LECTURA:
((

Carson se convirtió en un buen espejo para Jenn. Se cortó el pelo a la semana de descubrir esas cartas. Un año más tarde, «me sentiría más o menos cómoda al llamarme a mí misma lesbiana por primera vez». Pero la saga/búsqueda de la escritora no acabó ahí porque la autora de este volumen se encargó de la catalogación de los efectos especiales que se guardaban en el Centro Ransom, no solo materiales literarios, sino ropa y objetos personales. El punto álgido de este proceso llegaría cuando Jenn Shapland vivió durante un mes en la casa en la que McCullers pasó su infancia en Columbus.
Cuando se leen estas páginas es inevitable acordarse, por ejemplo, de Jacques Guérin, aquel empresario parisino, que invirtió su mucho dinero para poder lograr cuanto había en el mercado referido a Marcel Proust. Todo ello se explica en un apasionante libro de Lorenza Foschini titulado «El abrigo de Proust». Guérin llegó a recrear en su mansión el dormitorio en el que vivió, escribió y murió el autor del ciclo novelístico «En busca del tiempo perdido», además de conservar su célebre abrigo. Pero había otro motivo, y es que el coleccionista era también un homosexual que se sentía identificado con el mundo público y privado del gran escritor. Un espejo, por tanto, muy parecido al que Jenn Shapland ha empleado.

))

DATOS:
((

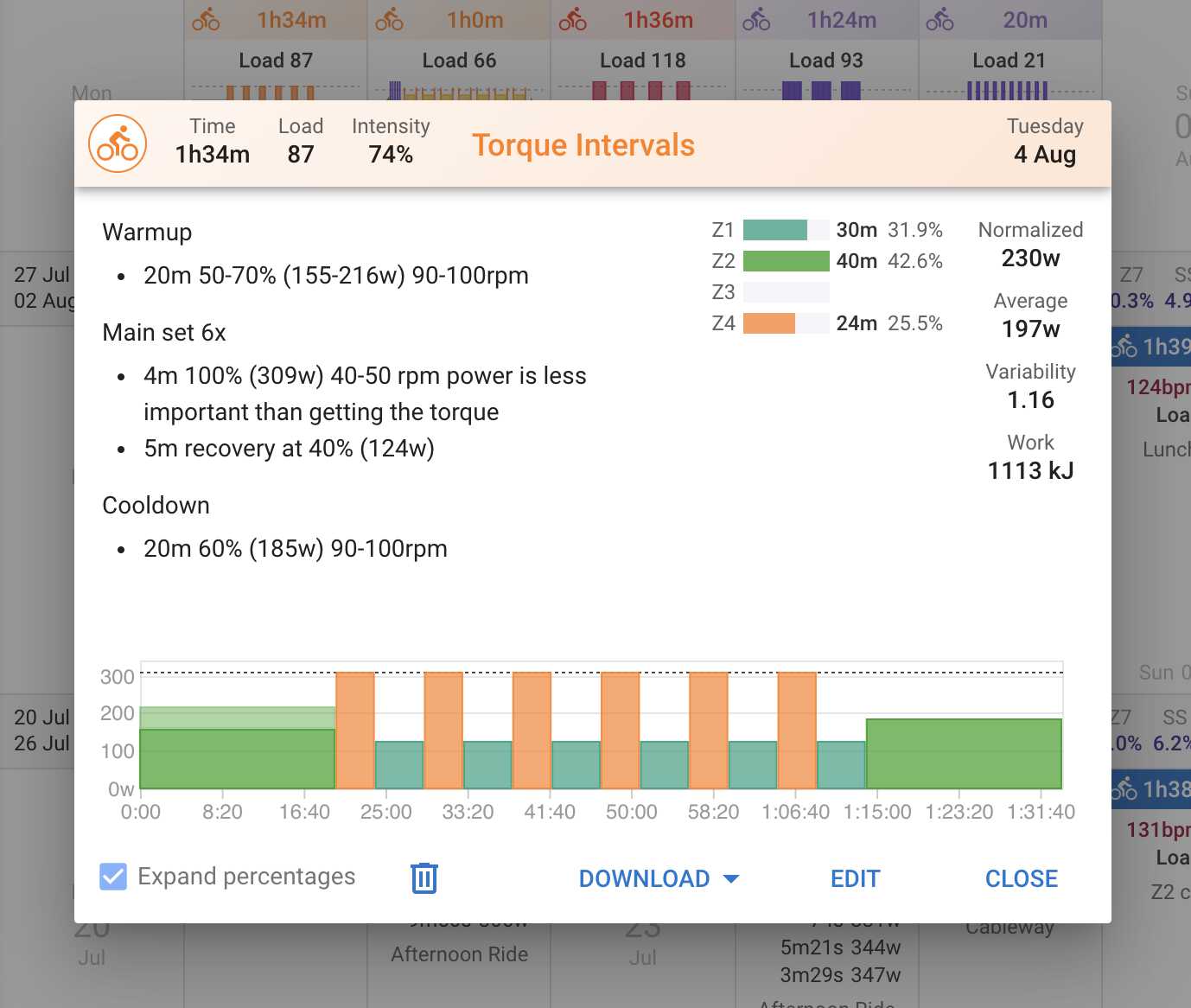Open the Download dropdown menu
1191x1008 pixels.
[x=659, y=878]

))
((

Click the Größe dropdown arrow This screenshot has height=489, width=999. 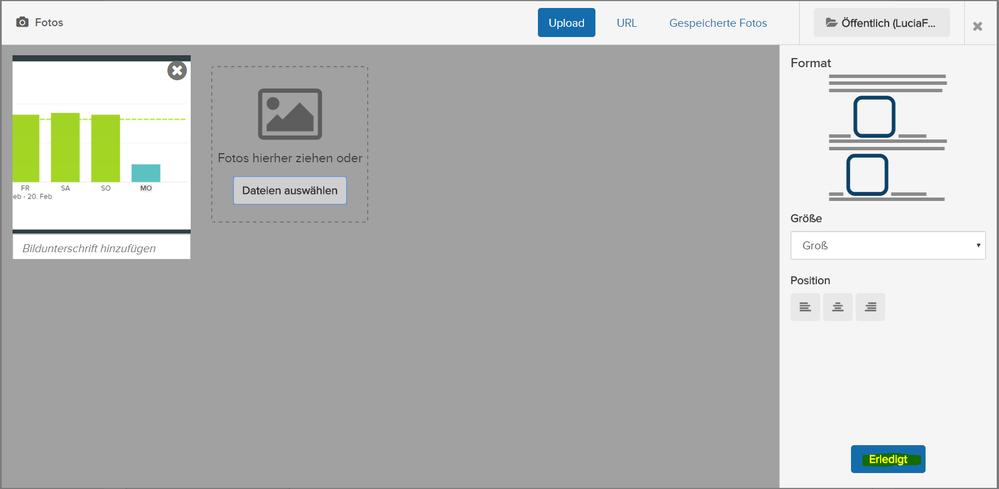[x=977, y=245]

))

EJERCICIO 1: Copia de la lectura, sin cambiar nada, todo el trozo que empieza en "Cuando se leen" y llega hasta "Shapland ha empleado.".
EJERCICIO 2: Resume en una lista corta el párrafo de la lectura que empieza con "Cuando se leen estas páginas", sin perder sus datos principales.

RESULTADO 1:
Cuando se leen estas páginas es inevitable acordarse, por ejemplo, de Jacques Guérin, aquel empresario parisino, que invirtió su mucho dinero para poder lograr cuanto había en el mercado referido a Marcel Proust. Todo ello se explica en un apasionante libro de Lorenza Foschini titulado «El abrigo de Proust». Guérin llegó a recrear en su mansión el dormitorio en el que vivió, escribió y murió el autor del ciclo novelístico «En busca del tiempo perdido», además de conservar su célebre abrigo. Pero había otro motivo, y es que el coleccionista era también un homosexual que se sentía identificado con el mundo público y privado del gran escritor. Un espejo, por tanto, muy parecido al que Jenn Shapland ha empleado.

RESULTADO 2:
- Estas páginas hacen recordar a Jacques Guérin, empresario parisino que gastó mucho dinero en conseguir todo lo que había en el mercado sobre Marcel Proust.
- Lo cuenta el libro de Lorenza Foschini «El abrigo de Proust».
- Guérin recreó en su mansión el dormitorio donde Proust vivió, escribió y murió, y guardó su famoso abrigo.
- Guérin también era homosexual y se sentía identificado con la vida pública y privada de Proust. Es un espejo muy parecido al que usó Jenn Shapland.